Each entry that follows must be output without any deviation.

[Items from a dataset]
# # # # # # #

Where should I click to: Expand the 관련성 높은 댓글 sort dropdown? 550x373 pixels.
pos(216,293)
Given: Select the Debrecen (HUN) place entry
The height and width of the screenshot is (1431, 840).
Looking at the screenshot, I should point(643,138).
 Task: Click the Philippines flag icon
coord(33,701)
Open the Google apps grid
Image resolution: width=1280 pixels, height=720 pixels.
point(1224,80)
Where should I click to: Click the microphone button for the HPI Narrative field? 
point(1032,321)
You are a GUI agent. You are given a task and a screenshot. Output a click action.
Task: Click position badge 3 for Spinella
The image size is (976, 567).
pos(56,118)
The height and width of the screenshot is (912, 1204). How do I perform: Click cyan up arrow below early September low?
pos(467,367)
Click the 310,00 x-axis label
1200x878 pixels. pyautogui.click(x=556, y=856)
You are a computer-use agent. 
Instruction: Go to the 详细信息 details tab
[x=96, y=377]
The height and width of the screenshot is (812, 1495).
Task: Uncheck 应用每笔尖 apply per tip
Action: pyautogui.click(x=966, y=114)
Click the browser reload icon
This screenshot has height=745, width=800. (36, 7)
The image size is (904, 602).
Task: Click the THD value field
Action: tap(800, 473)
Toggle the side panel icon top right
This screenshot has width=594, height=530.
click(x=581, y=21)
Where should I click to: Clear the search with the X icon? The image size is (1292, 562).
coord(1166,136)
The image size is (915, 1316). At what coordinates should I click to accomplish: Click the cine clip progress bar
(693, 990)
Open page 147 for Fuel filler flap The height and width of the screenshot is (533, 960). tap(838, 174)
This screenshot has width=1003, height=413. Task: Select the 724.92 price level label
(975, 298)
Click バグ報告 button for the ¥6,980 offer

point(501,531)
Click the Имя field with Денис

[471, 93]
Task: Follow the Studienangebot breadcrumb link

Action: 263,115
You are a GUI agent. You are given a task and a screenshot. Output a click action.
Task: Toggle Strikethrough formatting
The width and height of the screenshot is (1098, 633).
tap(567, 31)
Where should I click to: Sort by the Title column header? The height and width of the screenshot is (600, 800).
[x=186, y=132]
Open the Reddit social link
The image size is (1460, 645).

# # # # # # #

◆ **Response box**
Where should I click to: Expand the 관련성 높은 댓글 sort dropdown? 550x373 pixels.
pos(216,293)
Given: Select the Debrecen (HUN) place entry
The height and width of the screenshot is (1431, 840).
Looking at the screenshot, I should point(643,138).
 Task: Click the Philippines flag icon
coord(33,701)
Open the Google apps grid
Image resolution: width=1280 pixels, height=720 pixels.
point(1224,80)
Where should I click to: Click the microphone button for the HPI Narrative field? 
point(1032,321)
You are a GUI agent. You are given a task and a screenshot. Output a click action.
Task: Click position badge 3 for Spinella
The image size is (976, 567).
pos(56,118)
The height and width of the screenshot is (912, 1204). How do I perform: Click cyan up arrow below early September low?
pos(467,367)
Click the 310,00 x-axis label
1200x878 pixels. pyautogui.click(x=556, y=856)
You are a computer-use agent. 
Instruction: Go to the 详细信息 details tab
[x=96, y=377]
The height and width of the screenshot is (812, 1495).
Task: Uncheck 应用每笔尖 apply per tip
Action: pyautogui.click(x=966, y=114)
Click the browser reload icon
This screenshot has height=745, width=800. (36, 7)
The image size is (904, 602).
Task: Click the THD value field
Action: tap(800, 473)
Toggle the side panel icon top right
This screenshot has width=594, height=530.
click(x=581, y=21)
Where should I click to: Clear the search with the X icon? The image size is (1292, 562).
coord(1166,136)
The image size is (915, 1316). At what coordinates should I click to accomplish: Click the cine clip progress bar
(693, 990)
Open page 147 for Fuel filler flap The height and width of the screenshot is (533, 960). tap(838, 174)
This screenshot has width=1003, height=413. Task: Select the 724.92 price level label
(975, 298)
Click バグ報告 button for the ¥6,980 offer

point(501,531)
Click the Имя field with Денис

[471, 93]
Task: Follow the Studienangebot breadcrumb link

Action: 263,115
You are a GUI agent. You are given a task and a screenshot. Output a click action.
Task: Toggle Strikethrough formatting
The width and height of the screenshot is (1098, 633).
tap(567, 31)
Where should I click to: Sort by the Title column header? The height and width of the screenshot is (600, 800).
[x=186, y=132]
Open the Reddit social link
The image size is (1460, 645).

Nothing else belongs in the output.